There are some teenagers who happily chat to their parents about everything. If you have one of these, give thanks. The other 90% have busy social calendars, and personal secrets they want to protect. Talking to a parent is the lowest rung on the ladder of their social priorities.

With these kids, the most successful strategy is to find something the child cannot do without you and make it happen regularly. It may be monthly breakfast at McDonalds on a school day, or horse riding in the hills, or shopping in THE place, or surfing and skiing trips. The key here is to make the focus the event, not the conversation you hope will arise. This is not the time to talk to the teen about what he hasn’t done, or what she should do. It is the time to enjoy the meal or the experience in a silence that is interrupted by comments and questions about the décor, the weather, or the badly behaved children on the playground.

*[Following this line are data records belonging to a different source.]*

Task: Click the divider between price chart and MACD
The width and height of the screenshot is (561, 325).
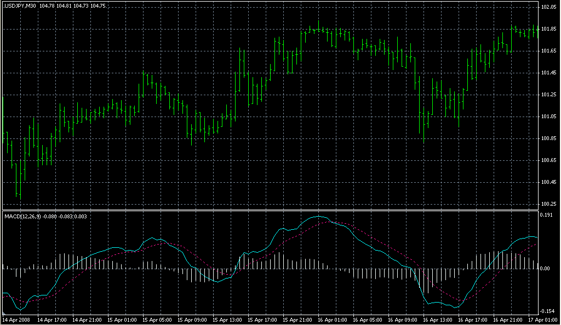Action: 268,210
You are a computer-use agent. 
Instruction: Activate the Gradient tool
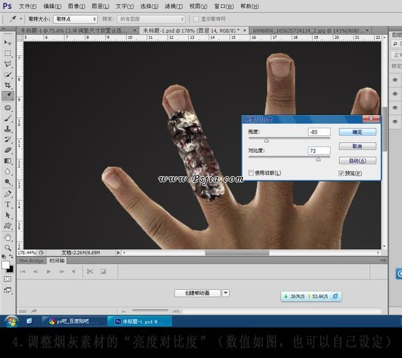[x=8, y=161]
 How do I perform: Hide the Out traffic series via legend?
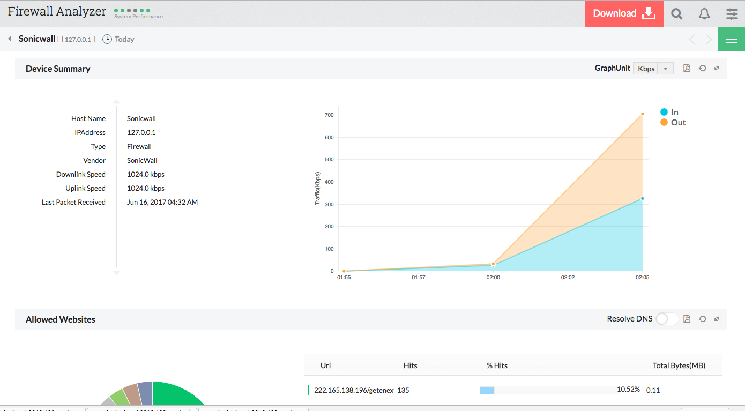(673, 122)
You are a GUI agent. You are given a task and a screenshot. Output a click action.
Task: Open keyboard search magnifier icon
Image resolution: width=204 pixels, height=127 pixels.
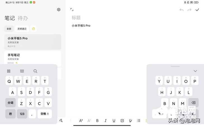(x=35, y=71)
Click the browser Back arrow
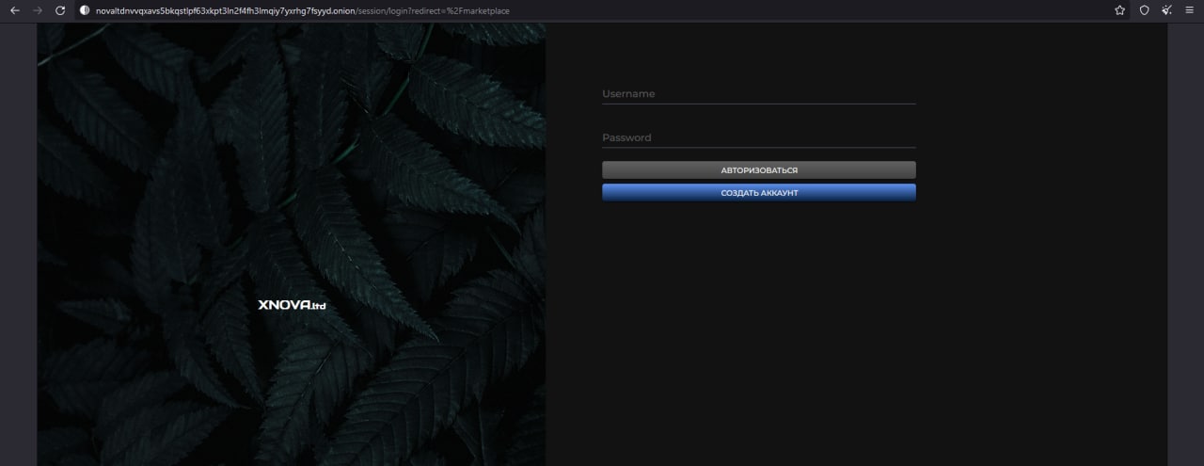Viewport: 1204px width, 466px height. [x=14, y=10]
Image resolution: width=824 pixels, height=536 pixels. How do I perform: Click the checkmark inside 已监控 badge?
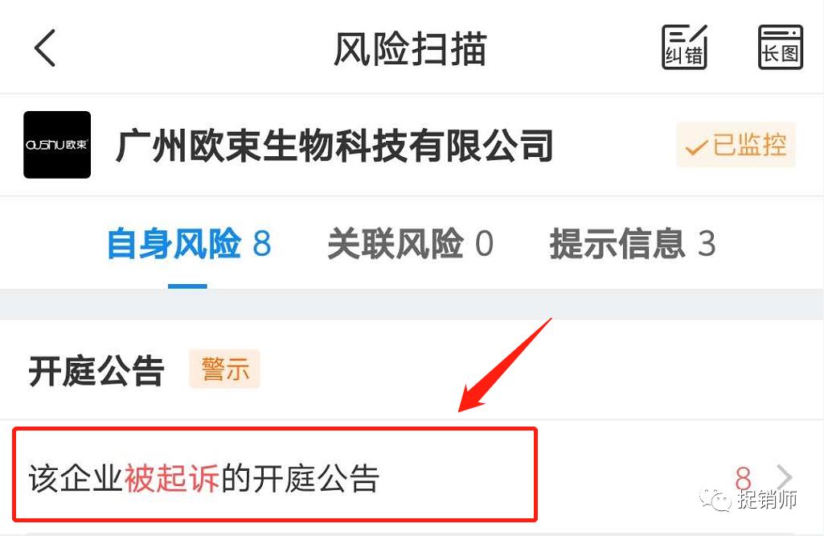pos(697,148)
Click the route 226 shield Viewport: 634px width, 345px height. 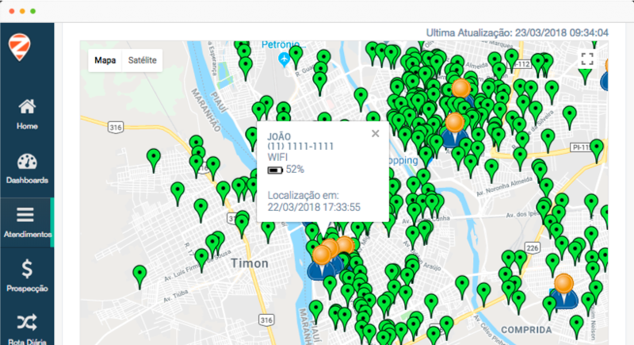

I have a friend who was a youth worker, and what I have described here is a simple youth work technique. When Tim’s daughter hit high school he thought to himself, “If this works for me with other kids, it should work for mine”.

On Jenny’s first Wednesday at high school, Tim turned up at lunchtime, found her at her classroom and said, “Jenny, I’m taking you to lunch”.

She replied, sheepishly, “It’s OK Dad, Mum sent stuff.”

Tim said, “No, I’m taking you to lunch.”

They went to lunch and Jenny only spoke to say, “Dad, it’s time to go back”

One month later Tim turned up at the classroom and Jenny just looked at him and said “I guess it’s lunch”.

They went off to lunch and again all Jenny said was “Dad, it’s time to go back.”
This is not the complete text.